[Consigne détaillée]:
Poursuivez le texte sur la circulaire relative aux nuances politiques à partir de sa dernière phrase.

------ Texte source

Ce scénario, c’est celui que craignent les partis de gauche, au soir du second tour des législatives, en raison d’une circulaire du ministère de l’Intérieur. Elle met déjà le feu aux poudres. Datée du 13 mai et connue des candidats le 16, la circulaire est signée du ministre de l’Intérieur, Gérald Darmanin. Adressée aux préfets, elle concerne la « nuance politique » que les préfets sont chargés d’attribuer de manière discrétionnaire aux candidats aux législatives. « L’attribution des nuances politiques est un préalable essentiel à l’analyse électorale et à la lisibilité des résultats des élections pour les citoyens », rappelle la circulaire. Cette « nuance politique, attribuée par l’administration », est à distinguer de « l’étiquette politique, librement choisie par le candidat », rappelle la circulaire.

------------
------ Informations extraites

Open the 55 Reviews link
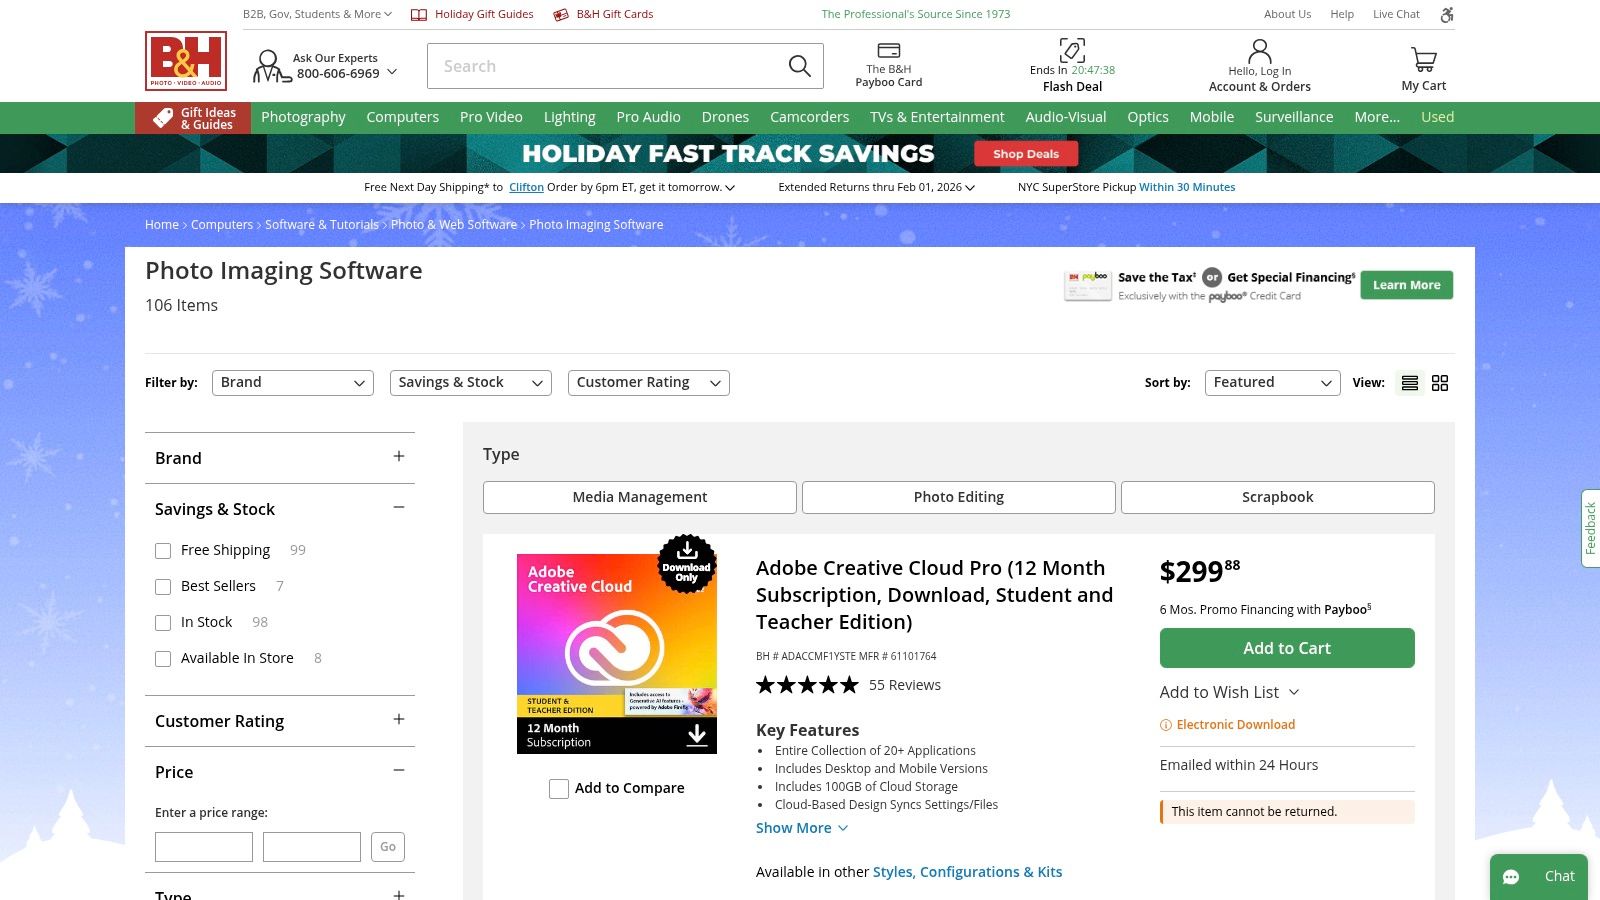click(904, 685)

------------
------ Informations extraites

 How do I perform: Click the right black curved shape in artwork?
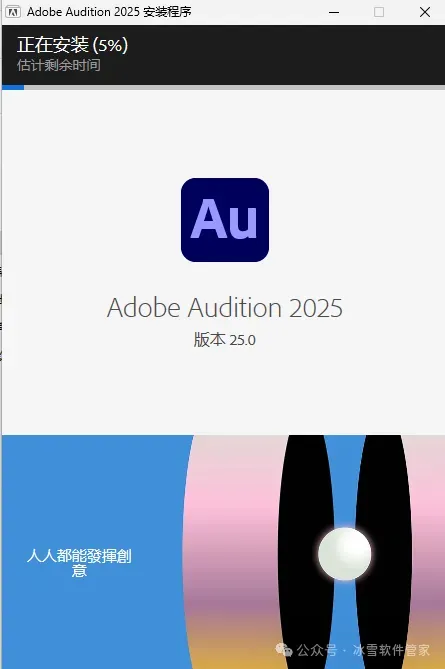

------------

[Réponse proposée]:
Une nouvelle circulaire
D’après ce document, les préfets devront obligatoirement placer les candidats de la NUPES selon leur parti d’origine (LFI, écologistes pour EELV et les partis du Pôle écologiste, PS, PCF). Il n’existe pas de case NUPES. En revanche – et c’est ce qui fait polémique – l’Intérieur a créé une nuance « ENS » pour « Ensemble ! (Majorité présidentielle) », la nouvelle confédération spécialement créée pour les législatives, qui rassemble Renaissance (nouveau nom de LREM), le Modem et Horizons, le parti d’Edouard Philippe. L’enjeu n’est pas mince, car il en va de la présentation des résultats.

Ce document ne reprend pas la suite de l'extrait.